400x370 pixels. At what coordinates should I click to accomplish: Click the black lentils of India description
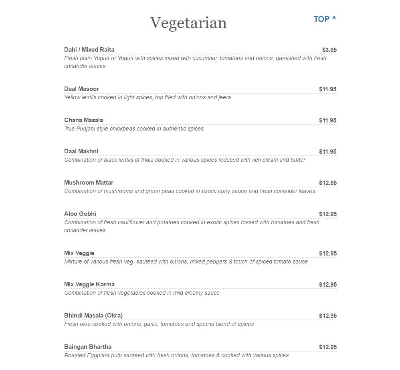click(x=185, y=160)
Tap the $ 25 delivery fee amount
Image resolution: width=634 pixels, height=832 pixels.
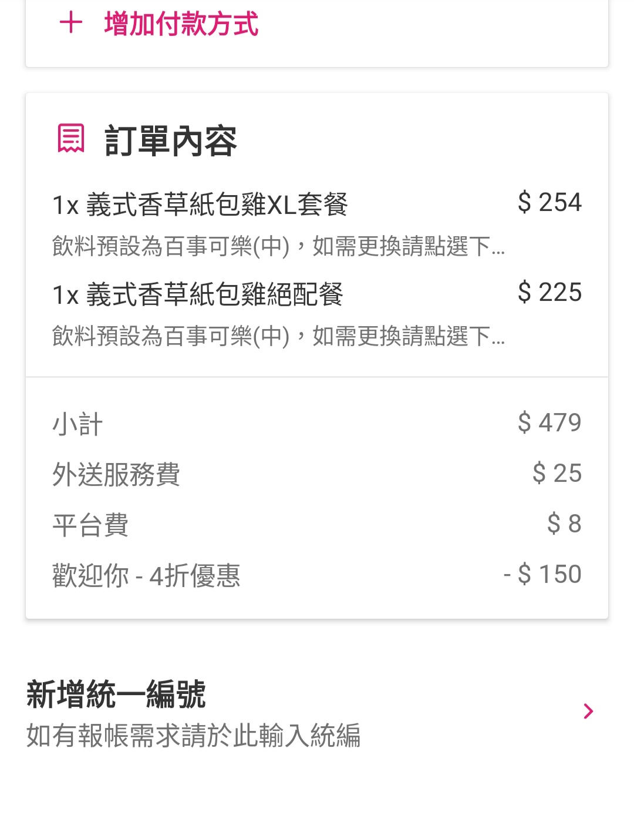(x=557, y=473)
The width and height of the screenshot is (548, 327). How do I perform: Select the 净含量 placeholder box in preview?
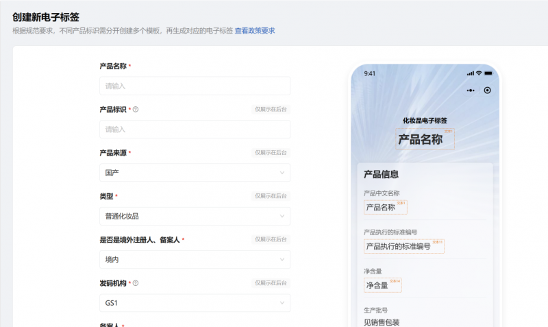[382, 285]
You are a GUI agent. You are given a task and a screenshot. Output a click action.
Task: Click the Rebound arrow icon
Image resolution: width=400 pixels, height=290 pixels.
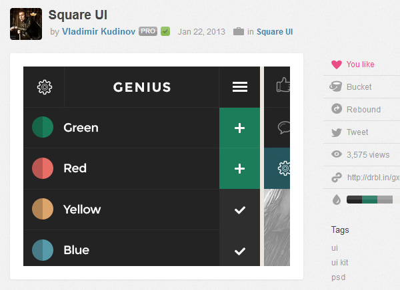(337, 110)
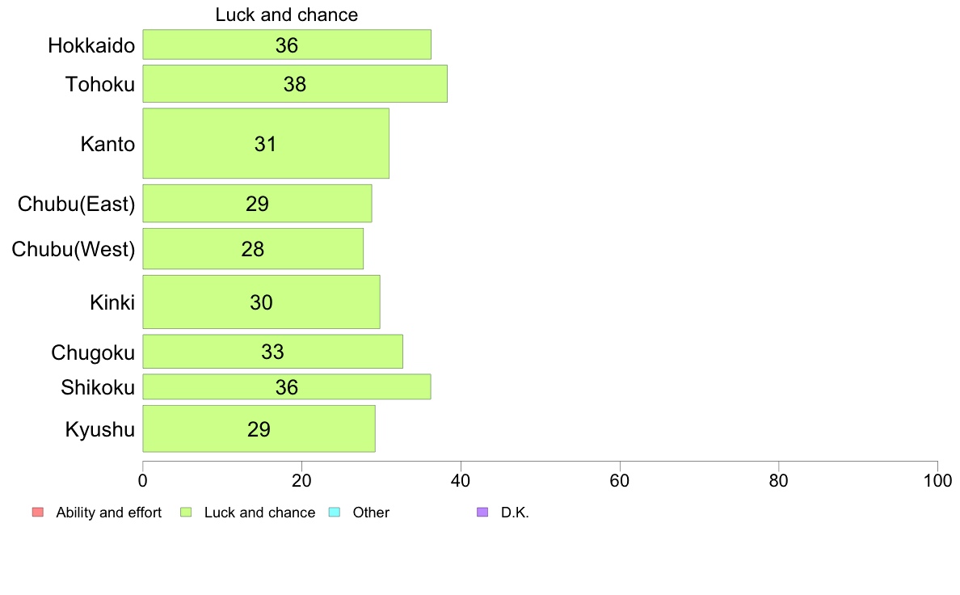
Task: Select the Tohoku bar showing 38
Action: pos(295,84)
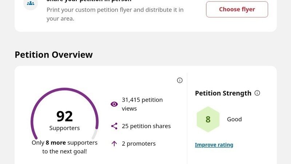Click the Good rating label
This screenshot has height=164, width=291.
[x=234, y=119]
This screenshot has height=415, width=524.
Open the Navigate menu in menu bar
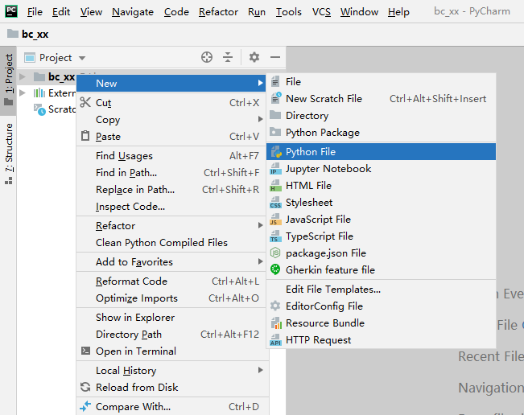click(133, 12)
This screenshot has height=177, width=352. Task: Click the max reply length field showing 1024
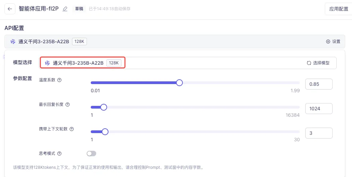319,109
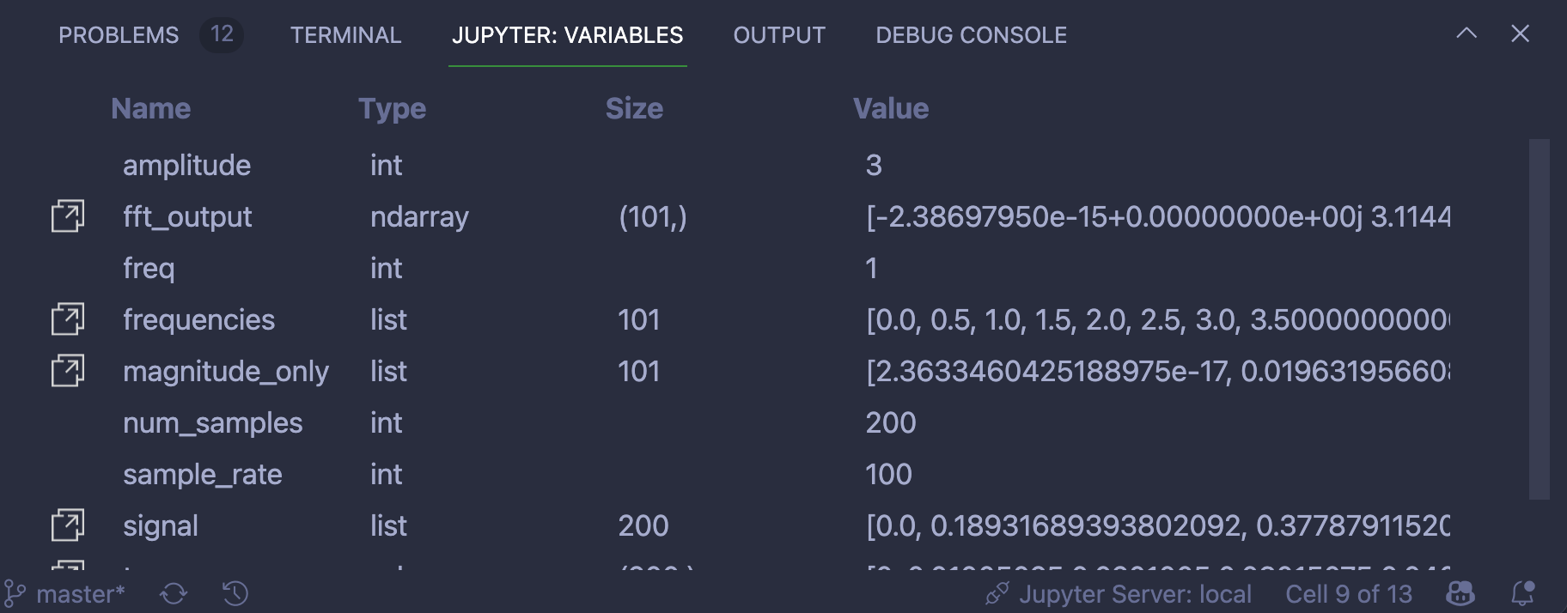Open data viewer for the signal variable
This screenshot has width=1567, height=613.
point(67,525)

■ ■ ■

What is expected:
Each line above should be printed again exactly, though the pictures should not be.

Result below:
400x370 pixels. At what coordinates should I click to accomplish: Click the black lentils of India description
click(x=185, y=160)
Tap the $ 25 delivery fee amount
Image resolution: width=634 pixels, height=832 pixels.
(x=557, y=473)
The width and height of the screenshot is (548, 327). How do I perform: Select the 净含量 placeholder box in preview?
[382, 285]
You are a GUI agent. You are given a task and a screenshot. Output a click action.
Task: Click the Rebound arrow icon
Image resolution: width=400 pixels, height=290 pixels.
(337, 110)
Task: Select the Tohoku bar showing 38
Action: pos(295,84)
Click the Good rating label
This screenshot has height=164, width=291.
[x=234, y=119]
This screenshot has height=415, width=524.
Open the Navigate menu in menu bar
click(133, 12)
This screenshot has height=177, width=352. Task: Click the max reply length field showing 1024
319,109
Open data viewer for the signal variable
This screenshot has width=1567, height=613.
point(67,525)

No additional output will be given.